OBJECTIVE
Rewrite the part of the items that opens with the line containing "Click the Upper Bracket Quarterfinals header" and runs through the end of the items, replacing "header" with "heading" and changing nothing else. Leave the pictures out of your answer.

• • • •

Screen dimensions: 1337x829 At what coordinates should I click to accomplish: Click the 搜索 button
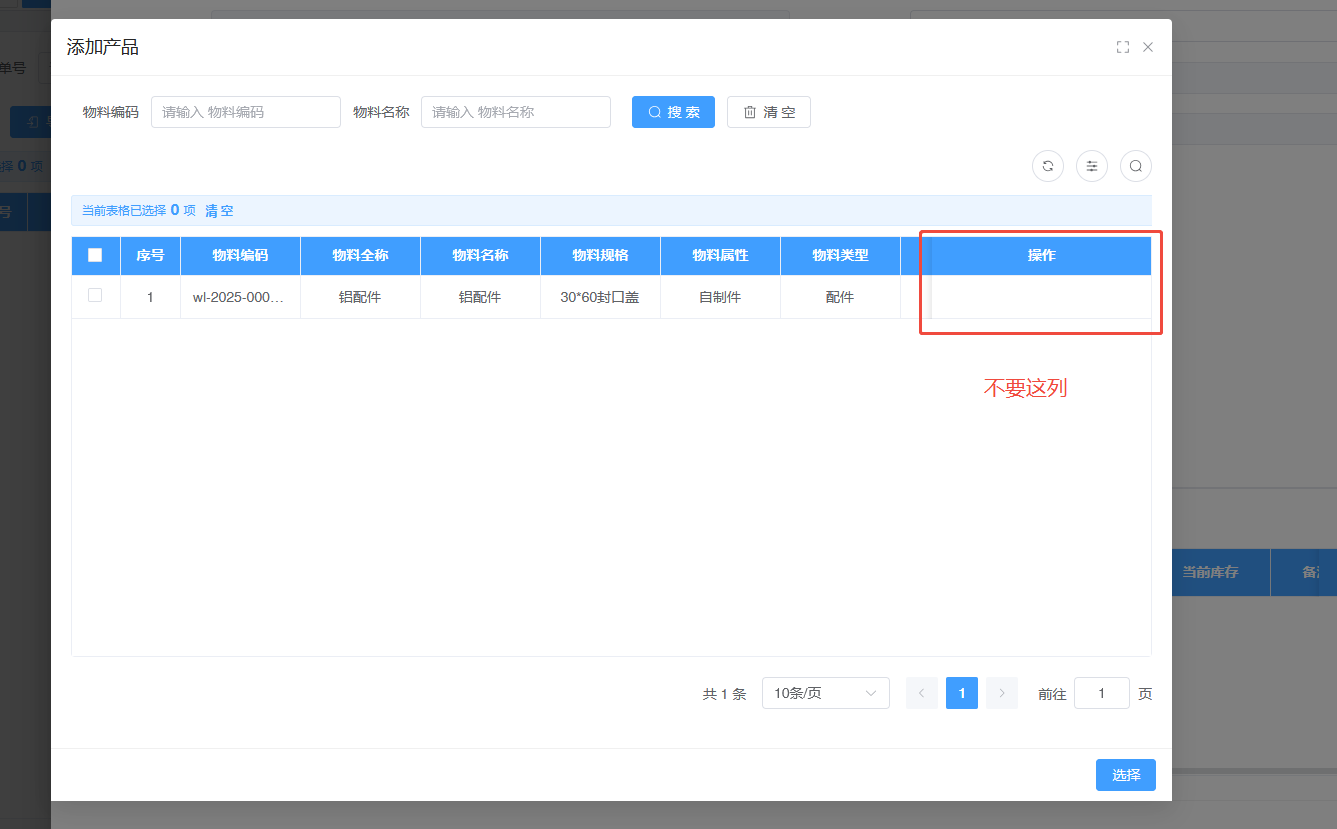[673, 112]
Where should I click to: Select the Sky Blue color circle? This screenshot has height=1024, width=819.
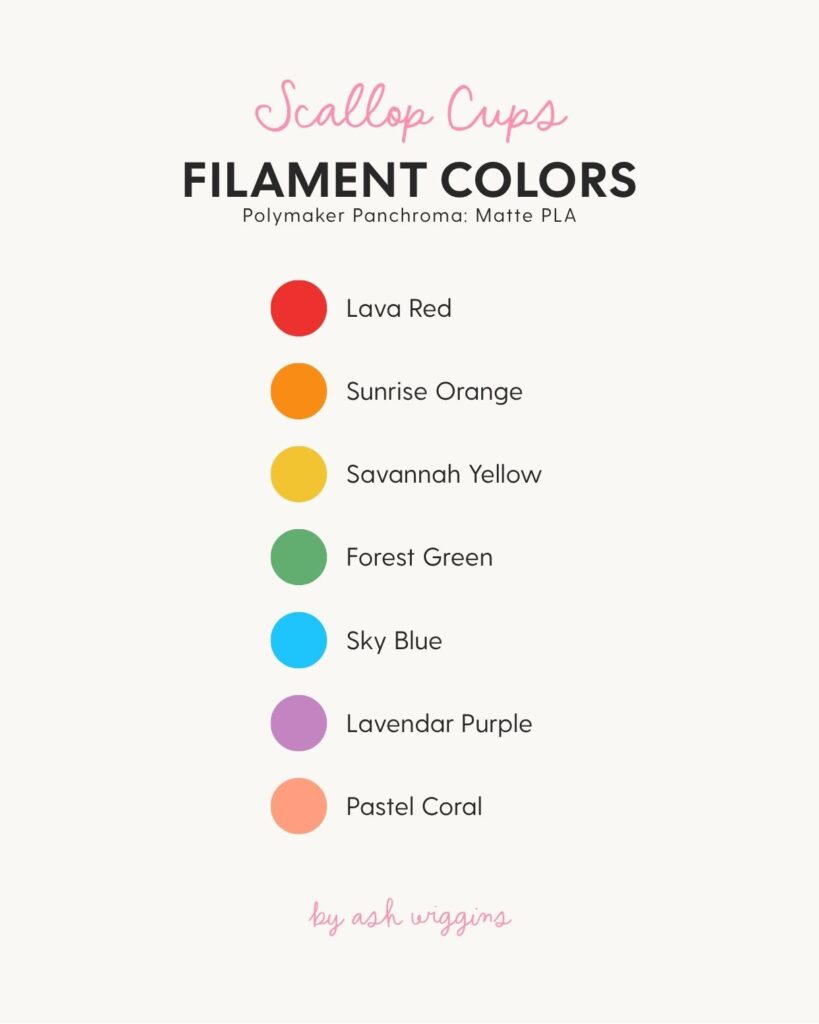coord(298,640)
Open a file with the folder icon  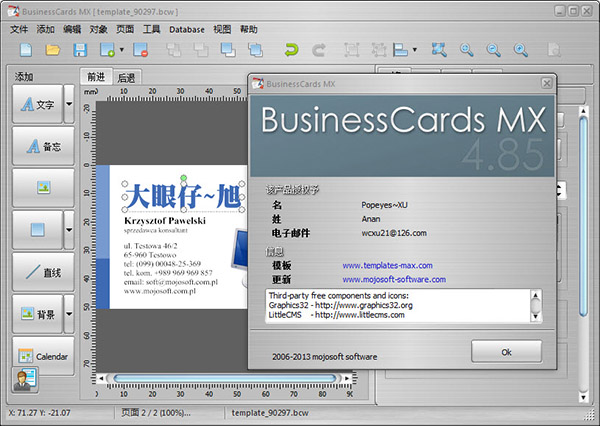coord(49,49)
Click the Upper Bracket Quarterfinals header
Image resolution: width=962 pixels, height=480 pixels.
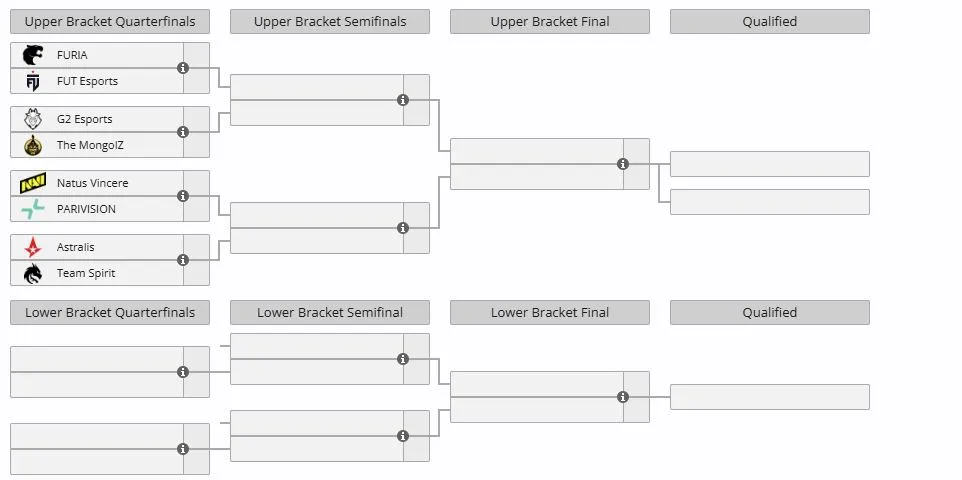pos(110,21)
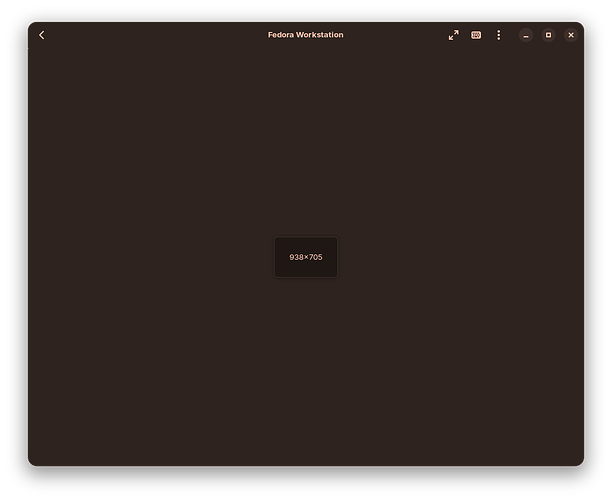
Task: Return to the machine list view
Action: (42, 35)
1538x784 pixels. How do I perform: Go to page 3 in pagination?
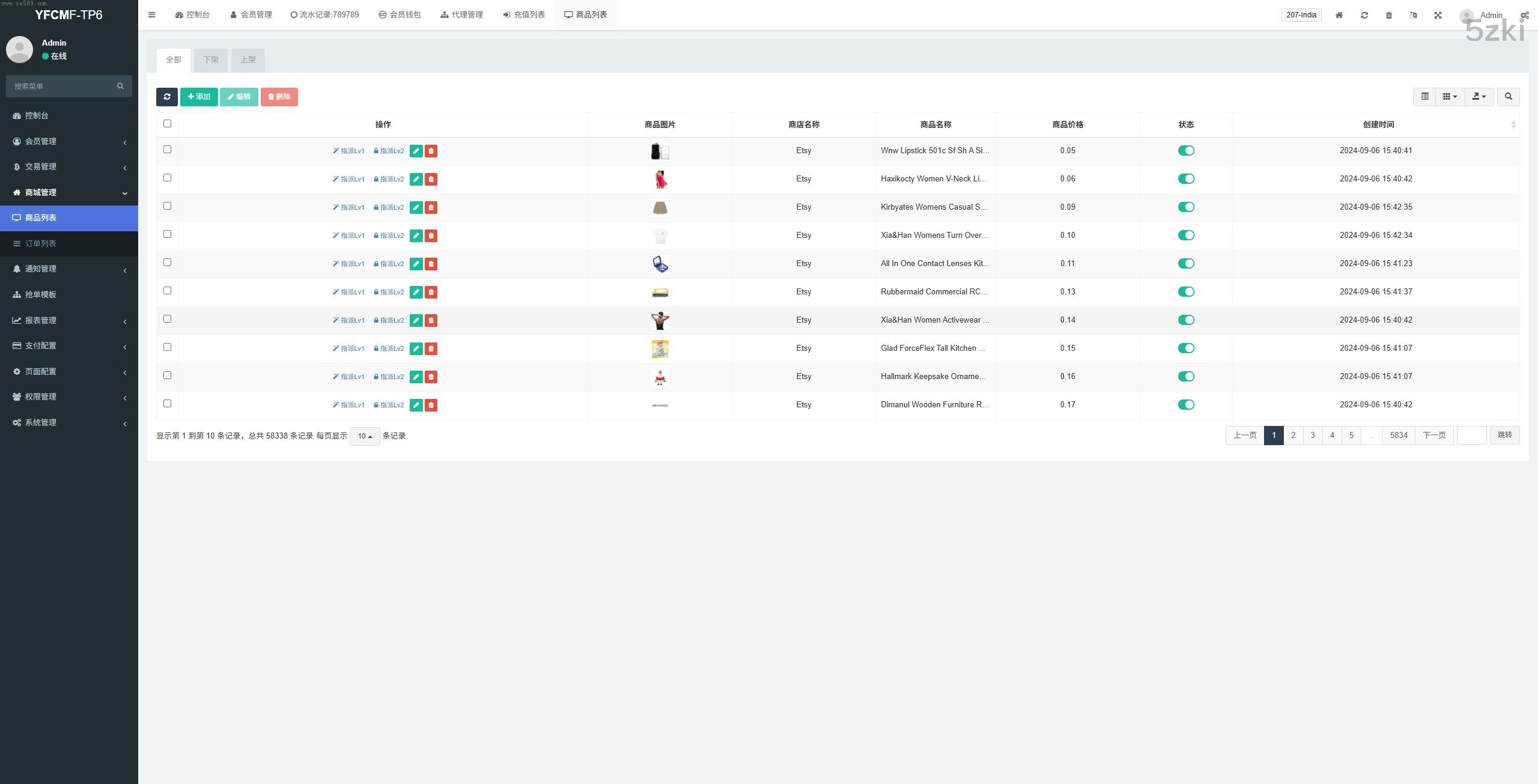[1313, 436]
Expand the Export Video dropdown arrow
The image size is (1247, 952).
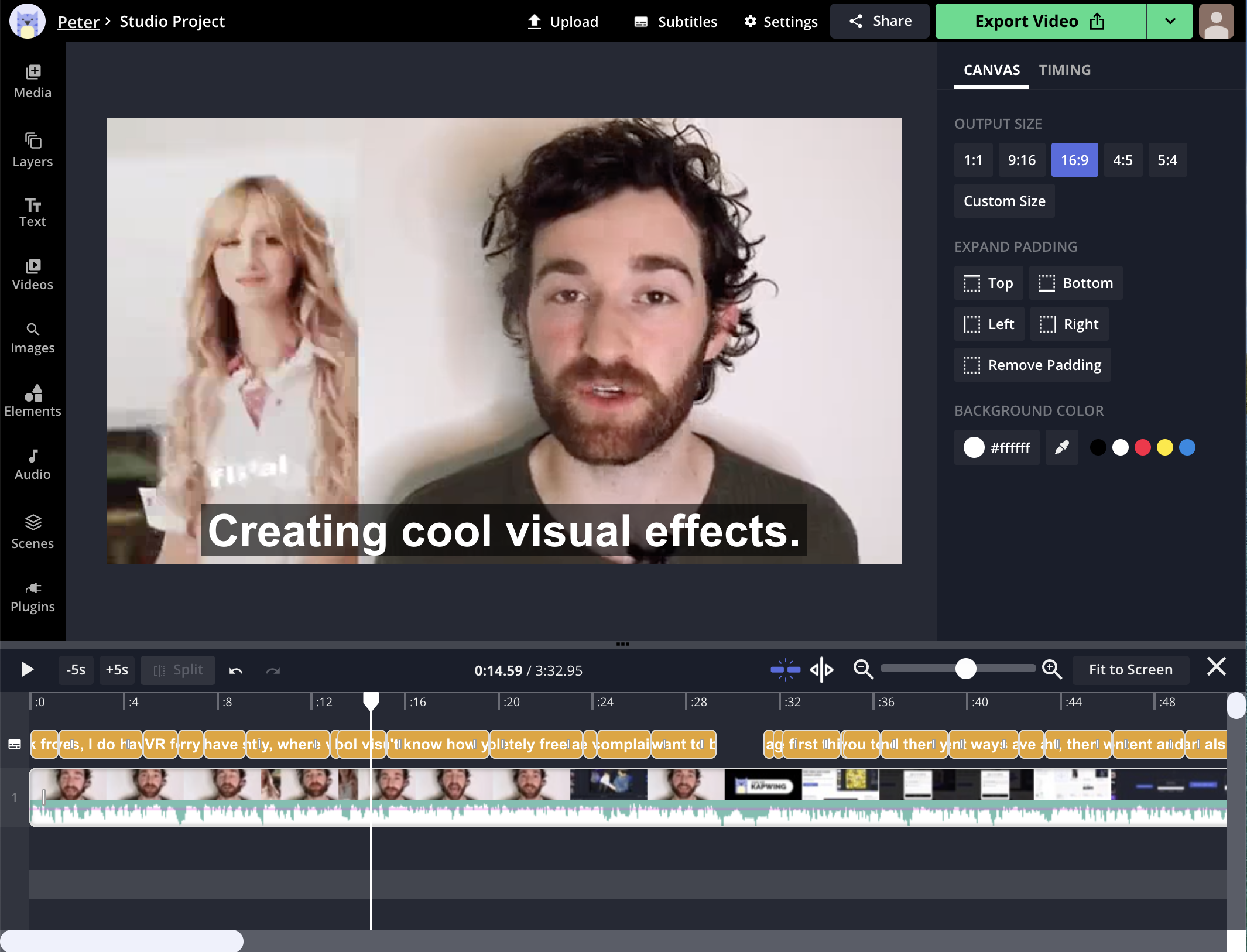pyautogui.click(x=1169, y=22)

• • • •

ANSWER TO THE PROBLEM
Click the Upper Bracket Quarterfinals heading
Image resolution: width=962 pixels, height=480 pixels.
pos(110,21)
Task: Return to the machine list view
Action: (42, 35)
1538x784 pixels. How do I perform: Go to page 3 in pagination?
[1313, 436]
Expand the Export Video dropdown arrow
The image size is (1247, 952).
pyautogui.click(x=1169, y=22)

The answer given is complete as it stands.